É por isso que a busca por dinheiro líquido neste circuito é tão forte e intenso. Mesmo
com a popularização das máquinas de cartão de crédito, ainda é muito presente a
demanda por esta forma de capital. Este torna-se necessário para a circulação do capital
e manutenção dos estabelecimentos. Outra característica marcante deste circuito é a
prática do “fiado”, isto é, o cliente compra para pagar quinzenalmente ou mensalmente.
O comerciante ou fabricante anota o que e quando o cliente comprou como se fosse uma
espécie de crediário informal. Muitos estabelecimentos conseguem conviver bem com
esta prática, entretanto, pela falta de informações pessoais e de recursos efetivos de
cobrança, muitos proprietários acabam se afundando em dívida devido à inadimplência
de seus clientes, decretando estado de falência.

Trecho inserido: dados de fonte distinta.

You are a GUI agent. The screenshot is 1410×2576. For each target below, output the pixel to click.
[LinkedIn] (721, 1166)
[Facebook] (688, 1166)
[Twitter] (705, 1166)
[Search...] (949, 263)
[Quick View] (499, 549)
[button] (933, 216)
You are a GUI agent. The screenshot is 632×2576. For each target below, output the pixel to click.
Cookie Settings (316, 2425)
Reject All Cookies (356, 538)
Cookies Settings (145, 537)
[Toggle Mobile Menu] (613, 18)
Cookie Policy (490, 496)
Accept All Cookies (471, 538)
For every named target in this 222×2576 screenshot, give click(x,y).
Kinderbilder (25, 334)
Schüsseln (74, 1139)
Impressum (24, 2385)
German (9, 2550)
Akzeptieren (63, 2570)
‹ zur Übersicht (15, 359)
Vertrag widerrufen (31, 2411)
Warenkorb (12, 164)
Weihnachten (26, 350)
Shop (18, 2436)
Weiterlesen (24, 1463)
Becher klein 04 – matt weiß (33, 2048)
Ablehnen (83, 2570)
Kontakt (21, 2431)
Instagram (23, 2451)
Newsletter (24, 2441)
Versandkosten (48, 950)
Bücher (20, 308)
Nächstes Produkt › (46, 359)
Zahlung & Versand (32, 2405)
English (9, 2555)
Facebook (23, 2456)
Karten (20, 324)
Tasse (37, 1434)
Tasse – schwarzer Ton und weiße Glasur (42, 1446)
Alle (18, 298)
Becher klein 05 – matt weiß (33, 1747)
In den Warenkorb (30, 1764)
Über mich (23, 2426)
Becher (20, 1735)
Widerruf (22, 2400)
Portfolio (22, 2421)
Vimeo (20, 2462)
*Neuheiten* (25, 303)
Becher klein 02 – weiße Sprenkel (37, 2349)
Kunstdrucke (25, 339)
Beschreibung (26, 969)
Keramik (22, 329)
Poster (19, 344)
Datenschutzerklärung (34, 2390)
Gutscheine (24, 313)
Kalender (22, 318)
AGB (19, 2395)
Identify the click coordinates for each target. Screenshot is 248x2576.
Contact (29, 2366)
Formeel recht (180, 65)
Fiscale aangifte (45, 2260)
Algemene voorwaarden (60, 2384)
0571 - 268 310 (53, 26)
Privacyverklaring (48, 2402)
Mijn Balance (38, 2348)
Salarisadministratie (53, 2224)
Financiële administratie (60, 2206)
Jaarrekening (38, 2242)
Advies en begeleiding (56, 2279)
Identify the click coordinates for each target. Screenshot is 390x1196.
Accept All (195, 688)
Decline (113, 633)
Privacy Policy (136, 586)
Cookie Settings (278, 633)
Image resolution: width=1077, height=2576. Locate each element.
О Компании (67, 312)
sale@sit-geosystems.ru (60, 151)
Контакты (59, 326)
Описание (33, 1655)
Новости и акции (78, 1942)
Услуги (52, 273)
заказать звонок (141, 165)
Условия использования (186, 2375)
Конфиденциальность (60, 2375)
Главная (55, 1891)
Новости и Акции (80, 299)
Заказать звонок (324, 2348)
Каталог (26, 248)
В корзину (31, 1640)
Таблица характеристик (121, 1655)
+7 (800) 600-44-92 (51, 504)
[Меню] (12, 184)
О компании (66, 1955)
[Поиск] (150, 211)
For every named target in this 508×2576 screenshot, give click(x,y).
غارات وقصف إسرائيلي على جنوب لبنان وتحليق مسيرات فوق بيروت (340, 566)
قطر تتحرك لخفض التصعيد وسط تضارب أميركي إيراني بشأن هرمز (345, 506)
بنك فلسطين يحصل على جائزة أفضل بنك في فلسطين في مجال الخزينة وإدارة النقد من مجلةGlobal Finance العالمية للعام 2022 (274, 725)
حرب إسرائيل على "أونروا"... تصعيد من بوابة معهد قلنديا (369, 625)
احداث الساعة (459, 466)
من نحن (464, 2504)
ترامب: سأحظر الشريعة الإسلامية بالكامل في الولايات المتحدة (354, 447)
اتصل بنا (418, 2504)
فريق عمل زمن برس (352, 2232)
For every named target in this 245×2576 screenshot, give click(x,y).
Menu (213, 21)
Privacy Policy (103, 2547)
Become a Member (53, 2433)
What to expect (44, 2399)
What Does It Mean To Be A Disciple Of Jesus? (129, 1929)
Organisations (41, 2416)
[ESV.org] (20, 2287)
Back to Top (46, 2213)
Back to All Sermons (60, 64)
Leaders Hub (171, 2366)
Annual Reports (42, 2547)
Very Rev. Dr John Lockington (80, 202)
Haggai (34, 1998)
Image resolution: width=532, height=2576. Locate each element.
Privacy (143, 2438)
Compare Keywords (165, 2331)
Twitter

E por falar sobre população, uma observação precisa ser feita referente aos dois
circuitos: a classe média se abastece tanto dos serviços e produtos que se enquadra no
circuito superior da economia, como depende (e em alguns casos prefere) contar com os
serviços realizados pelas atividades do circuito inferior da economia. A título de
exemplo, um indivíduo de classe média comprará roupas em lojas de grife, porém, na
hora de comprar alimentos, o mesmo poderá buscar os supermercados que apresentarem
promoções. Com isso, pode-se afirmar que a classe média está presente nos dois
circuitos da economia. Percebe-se, a partir dos fatores aqui apresentados, que no
circuito inferior os fixos são dinâmicos, criativos e mais humanos, e revelam muitas
vezes as condições de socioeconômicas da população. São os fixos que apontam o
descaso do Estado para com esta parcela da população, a falta de posicionamento
político da sociedade, os meios alternativos de subsistência e ao mesmo tempo de
resistência criados por este público. Neste circuito, os fluxos comerciais ainda são muito
mais pessoais do que informatizados, e apesar da chegada de “novas moedas”, como é o
caso do cartão de crédito as trocas monetárias ainda se concentram na circulação da
moeda. Da mesma maneira que os fixos e fluxos são diferentes entre si e que tornam-se
mais singulares ainda de lugar para lugar, estes tornam-se os principais agentes
responsáveis pela caracterização destes dois circuitos que comandam a economia dos
países subdesenvolvidos. São os fixos e fluxos que constroem estes cenários
econômicos tão diversos, complexos e dinâmicos, que se excluem e se unem, que
calcados em um processo histórico, constroem e consolidam estes circuitos.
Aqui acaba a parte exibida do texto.